Color is a major element in any design. It can be used to bring unity to objects, or to make an object stand out. Color can be used to create a mood, to create a focal point, to create balance, or to create interest. Value is simply the lightness/darkness of a color and can also be used to create balance and/or make a feature stand out.

In this otherwise neutral room, the green color is used to add interest to the space, give focus to the windows, and help your eye visually travel through the space. There is a ton more we can learn about color and I'm sure I will someday do a design school segment dedicated to color alone.

Opacity, Transparency, and Translucency

The last three elements deal with the passage of light. Opaque object do not allow the passage of light, transparent objects do, and translucent objects are somewhere in the middle. Light is very important to interiors and we use these elements to control how that light is spread.

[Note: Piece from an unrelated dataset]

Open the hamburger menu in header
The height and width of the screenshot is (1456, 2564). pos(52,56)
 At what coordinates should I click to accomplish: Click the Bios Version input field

The most obvious source of light in this room is the window. A translucent window panel allows for soft, filtered light and the opaque blind help stop unwanted light. Translucency is also used to defuse the light coming from the chandelier. This is also a great time to note that mirrors, while technical opaque, are used to bounce light into the room and are a very powerful lighting tool.

So there you have it, the elements of design and how they are applied in interiors. In our next installment I will discuss the principles of design so be sure not to miss it! I hope you found this interesting and learned something that will help you analyse the spaces that surround you.